The fallout from CN’s Surface Transportation Board-forced scuttling of its attempt to merge with Kansas City Southern grew from shrapnel to a ground-zero blast the day after Canadian Pacific and KCS rekindled their relationship and agreed to move forward with their merger.
CN’s board and management are now at the mercy of activist hedge fund TCI Fund Management Limited (TCI), which became a “beneficial owner” of CN with a 5.2% stake in the railroad in late August.
“CN is a great company, and it owns a unique asset—the best rail network in North America,” opined TCI Founder and Managing Partner Sir Chris Hohn. “However, the business has been underperforming for too long, so change is required. We did not seek a proxy fight, but without urgent action, CN’s operational and financial performance will continue to lag its peers under a Board that lacks the right railroad experience and operational expertise. The bid for KCS exposed a basic misunderstanding of the railroad industry and regulatory environment. The Board consistently misjudged the STB and displayed flawed decision-making, committing billions of dollars to an ill-conceived pursuit of an unattainable asset. CN should focus on getting better, rather than bigger.”
The cast of characters is now set in the most recent act of an ongoing soap opera that began on March 21, when CP and KCS announced their initial attempt to merge. On Monday, Sept. 13—which for CN may as well be a Friday—CIFF Capital UK LP and The Children’s Investment Master Fund, acting by their investment manager TCI, announced they intend to hold a “timely Special Meeting” of CN shareholders for the purpose of “refreshing” the current Board of Directors by adding four “independent and highly skilled nominees who will provide the deep railroad operational experience the current Board lacks.”
TCI intends to replace CN Board Chair Robert Pace and Directors Kevin G. Lynch, James E. O’Connor and Laura Stein with Gilbert Lamphere, Allison Landry, Rob Knight and Paul Miller.
Pace has served on CN’s Board since October 1994. “This period of nearly 27 years well exceeds the 14-year director’s tenure limit advised by CN’s Corporate Governance Manual,” TCI said. “While Lynch, O’Connor and Stein, who have all served on the Board for more than seven years, have had distinguished and varied careers, TCI’s independent and highly skilled nominees will bring more balance to the Board and will give it a deeper understanding of strategic alternatives and opportunities, as well as a broader knowledge of the operational challenges and possibilities in running a railroad.”
At the same time, TCI intends to replace CN President and CEO JJ Ruest with Jim Vena, who spent most of his railroading career at CN, retired, and then resurfaced at Union Pacific for about a year as Chief Operating Officer, tasked with implementing UP’s version of PSR (Precision Scheduled Railroading). Vena, TCI said, “has committed to accepting the role of CEO if offered the position in a suitably expedient manner.”
Vena “has a proven track record as an exceptional operator,” TCI said. “His time at CN, where he was a high-performing and well-respected COO, demonstrates he knows how to run a railroad successfully. During his 40 years at CN, Vena ran all three geographic regions of the network, so he knows the network intimately and is uniquely qualified to be CEO.” AT UP, Vena “drove a remarkable improvement in the company’s operations, service, efficiency and profitability, resulting in a 650bps improvement in the operating ratio in two and a half years,” TCI added.

#### Lines of data
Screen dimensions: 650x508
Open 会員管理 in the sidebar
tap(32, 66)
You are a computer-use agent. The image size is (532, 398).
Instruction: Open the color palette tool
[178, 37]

#### Short problem
In the excerpt on TCI's campaign to change CN's board, which sitting board members does TCI intend to replace?

#### Task result
Robert Pace, Kevin G. Lynch, James E. O'Connor, Laura Stein